Creen que el oro, el poder y los favores torcidos pueden hacerlos inmortales. Se engañan: la corrupción es solo un parche a la angustia de saberse mortales, un atajo torpe hacia la eternidad. Pero, tarde o temprano, la tierra reclama lo suyo y la memoria de los vivos barre la suciedad que dejaron.
“No es pobre el que tiene poco, sino el que mucho desea”, repetía Séneca. Y Epicuro, siglos antes, ya advertía que el mayor error es temer a la muerte: temiéndola, nos encadenamos a la codicia. Hay quien muere sin dejar grandes bienes, pero deja limpio su nombre. Y hay quien muere rico, pero su recuerdo apesta en la historia.

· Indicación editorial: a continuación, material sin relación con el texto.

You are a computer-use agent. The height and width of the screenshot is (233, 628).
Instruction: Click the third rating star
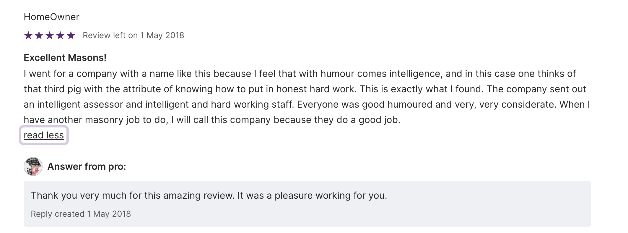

La muerte es inevitable. La corrupción, no. Elegir qué huella dejar —una mancha o una semilla— es lo único que, al final, nos hace un poco inmortales.
La historia nos deja ejemplos para no olvidar. Francisco Macías Nguema, dictador de Guinea Ecuatorial, gobernó con puño de hierro, saqueó su pueblo y sembró terror creyendo que así se volvería eterno. Tras su caída, su nombre solo evoca miedo y ruina: la tierra reclamó lo suyo y su huella quedó manchada para siempre. Siglos atrás, Nerón, emperador romano, quemó su propia ciudad para saciar su ego, persiguió a quienes se oponían y se coronó como dueño de todo. Pero su locura y corrupción solo le valieron un recuerdo infame: su grandeza no resistió la muerte, solo su sombra de tirano quedó inscrita en la memoria de la humanidad.

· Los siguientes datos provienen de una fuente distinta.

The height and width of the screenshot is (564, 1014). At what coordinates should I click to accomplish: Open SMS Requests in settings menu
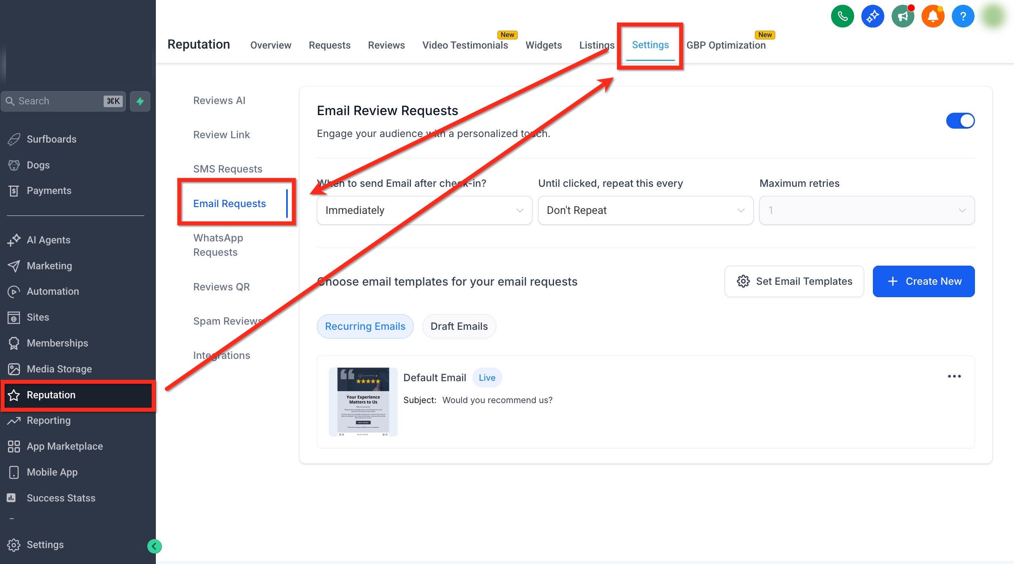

Ambos, como tantos otros -algunos muy actuales, desafortunadamente-, creyeron que el poder y la corrupción podían burlar la tumba. Seguramente van a demostrar que nada pudre más deprisa que un nombre corrompido.

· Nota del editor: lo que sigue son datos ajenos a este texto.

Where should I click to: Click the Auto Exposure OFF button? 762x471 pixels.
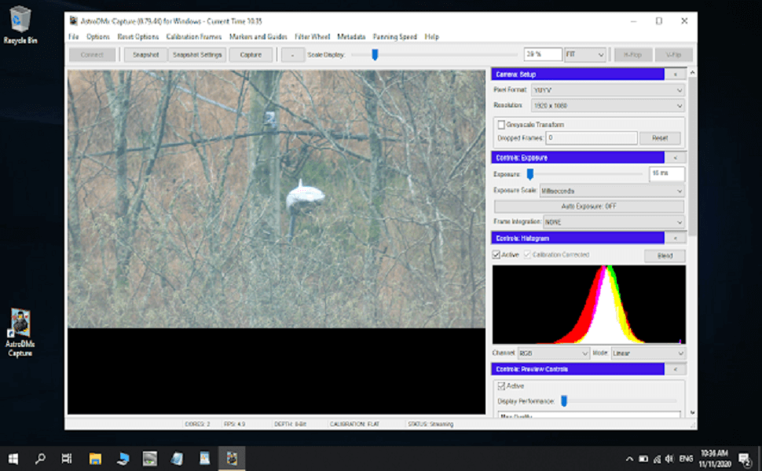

La muerte nos iguala. La corrupción nos desnuda. Y la historia, siempre despierta, guarda en sus páginas quién eligió sembrar flores… y quién prefirió mancharlas de barro.
Ética y transparencia: la luz contra la sombra
La corrupción nunca desaparecerá del todo, porque nace de impulsos humanos muy hondos: miedo, avaricia, deseo de poder. Pero sí puede limitarse y controlarse cuando la sociedad abraza dos pilares fundamentales: la ética y la transparencia.
La ética es el marco de principios que recuerda a cada persona —funcionarios, políticos, empresarios y ciudadanos— que el bien común está por encima del interés particular. Una ética sólida actúa como brújula interior: aunque nadie mire, uno sabe lo que está bien y lo que está mal.
La transparencia, por su parte, es la luz que disuelve la penumbra donde prospera la corrupción. Hacer públicas las decisiones, las cuentas y los contratos rompe la opacidad que permite el abuso. Cuanta más información clara y accesible hay, más difícil es robar a escondidas.
Juntas, ética y transparencia no erradican la corrupción — la contienen. Crean una cultura de rendición de cuentas, responsabilidad y vigilancia mutua, donde el corrupto no solo teme a la ley, sino también a la mirada de la sociedad.
La corrupción se alimenta del miedo y la oscuridad.
La ética y la transparencia, bien defendidas, mantienen encendida la única antorcha capaz de recordarnos que, incluso ante la muerte, la honestidad sí deja un legado digno de ser recordado.
A ver si los partidos políticos piensan sobre esto…Mi hijo mayor lo tiene claro.